If Bandcamp were an adjective, it’d be used to describe Let’s Get Shiny, the new album by Kim Hart Weldin (who records as Shiny Times). Anyone who is fatigued by ostentatious album roll-outs, hype campaigns, and longwinded descriptions about the artist’s “process” will appreciate the Bandcamp page for this one, which is on an obscure Greek label called Melotron Records and has a couple of misspelled words among its brief information about the songwriting and art. It has a casual, unprofessional charm that is matched by the music itself, which is an ode to the early days of indie pop, laser-focusing on a microscopic audience of Sarah Records appreciators and those like me who love artists like Rose Melberg and Black Tambourine.

* **EXERCISES TO COMPLETE**:
- A) Answer these questions about the review of Let's Get Shiny:
(i) What name does Kim Hart Weldin record under?
(ii) Which label put out the album?
(iii) Which two artists does the writer say they love?
- B) Carry the review of Let's Get Shiny onward from its final sentence.

* **DATA FOR REVIEW**:

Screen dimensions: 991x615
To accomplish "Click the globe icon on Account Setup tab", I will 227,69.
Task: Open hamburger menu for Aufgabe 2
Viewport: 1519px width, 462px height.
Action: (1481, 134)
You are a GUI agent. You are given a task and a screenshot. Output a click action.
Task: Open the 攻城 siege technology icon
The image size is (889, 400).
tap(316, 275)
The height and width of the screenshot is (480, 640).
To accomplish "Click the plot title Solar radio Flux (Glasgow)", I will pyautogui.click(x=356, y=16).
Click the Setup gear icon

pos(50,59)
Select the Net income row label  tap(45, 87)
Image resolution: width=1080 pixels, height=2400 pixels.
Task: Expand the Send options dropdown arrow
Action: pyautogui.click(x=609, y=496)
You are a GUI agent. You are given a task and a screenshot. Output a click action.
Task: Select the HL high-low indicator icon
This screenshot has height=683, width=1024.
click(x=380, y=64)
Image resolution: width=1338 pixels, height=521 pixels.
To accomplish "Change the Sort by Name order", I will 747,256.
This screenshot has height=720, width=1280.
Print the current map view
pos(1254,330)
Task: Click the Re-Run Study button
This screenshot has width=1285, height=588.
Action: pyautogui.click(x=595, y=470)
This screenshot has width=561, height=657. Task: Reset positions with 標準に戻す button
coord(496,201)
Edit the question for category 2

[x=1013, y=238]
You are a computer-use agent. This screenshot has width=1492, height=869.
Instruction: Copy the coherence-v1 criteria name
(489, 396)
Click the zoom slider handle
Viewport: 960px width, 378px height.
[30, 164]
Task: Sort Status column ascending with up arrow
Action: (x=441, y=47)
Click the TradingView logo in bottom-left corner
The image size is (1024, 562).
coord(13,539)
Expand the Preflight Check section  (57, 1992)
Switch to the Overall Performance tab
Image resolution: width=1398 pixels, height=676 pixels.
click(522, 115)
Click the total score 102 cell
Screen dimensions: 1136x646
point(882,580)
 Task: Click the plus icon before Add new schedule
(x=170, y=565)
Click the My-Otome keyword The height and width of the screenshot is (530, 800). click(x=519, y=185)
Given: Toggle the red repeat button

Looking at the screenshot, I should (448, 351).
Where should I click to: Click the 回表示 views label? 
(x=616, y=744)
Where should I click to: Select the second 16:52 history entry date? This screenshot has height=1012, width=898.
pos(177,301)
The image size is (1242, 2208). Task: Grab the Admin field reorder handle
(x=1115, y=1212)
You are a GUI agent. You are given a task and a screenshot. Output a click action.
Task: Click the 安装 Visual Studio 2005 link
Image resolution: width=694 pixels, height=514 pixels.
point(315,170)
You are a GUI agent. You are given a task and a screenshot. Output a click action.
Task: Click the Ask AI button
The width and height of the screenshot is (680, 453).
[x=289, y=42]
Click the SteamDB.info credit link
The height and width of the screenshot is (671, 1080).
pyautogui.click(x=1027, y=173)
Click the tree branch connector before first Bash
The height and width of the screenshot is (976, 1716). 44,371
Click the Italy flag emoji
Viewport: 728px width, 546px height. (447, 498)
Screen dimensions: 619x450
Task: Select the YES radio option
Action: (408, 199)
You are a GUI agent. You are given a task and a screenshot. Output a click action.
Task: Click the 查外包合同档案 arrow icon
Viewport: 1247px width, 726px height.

* **ANSWERS GIVEN**:
- A)
(i) Shiny Times
(ii) Melotron Records, an obscure Greek label
(iii) Rose Melberg and Black Tambourine

- B)
In its own simple way, this is a perfect EP, in that it gives those listeners exactly what they’re looking for while also adding some new twists to the formula. I am joking about the presentation of this album, but it’s clear from the songs that Weldin knows what she’s doing — there’s a maturity and self-assuredness in her gentle reverbed guitar riffs, plainly spoken lyrics, and unpretentious dreamy vocal delivery. I think it takes some confidence to make indie pop this simple, that sounds “easy” yet is almost never done this well.
Some of this twee-leaning music can get a bit cutesy, but there’s maturity and depth in Weldin’s songs that make this resonate more than a lot of other c86 imitators. “So Alone” and “Empty Inside” are the kind of lovesick, fuzzy songs that define this style, and the feelings can be applied to either childhood or recent pandemic loneliness. “Scroll Away the Night” updates the formula to the digital age, with social media scrolling replacing the usual staring at the walls or out the window while missing a loved one.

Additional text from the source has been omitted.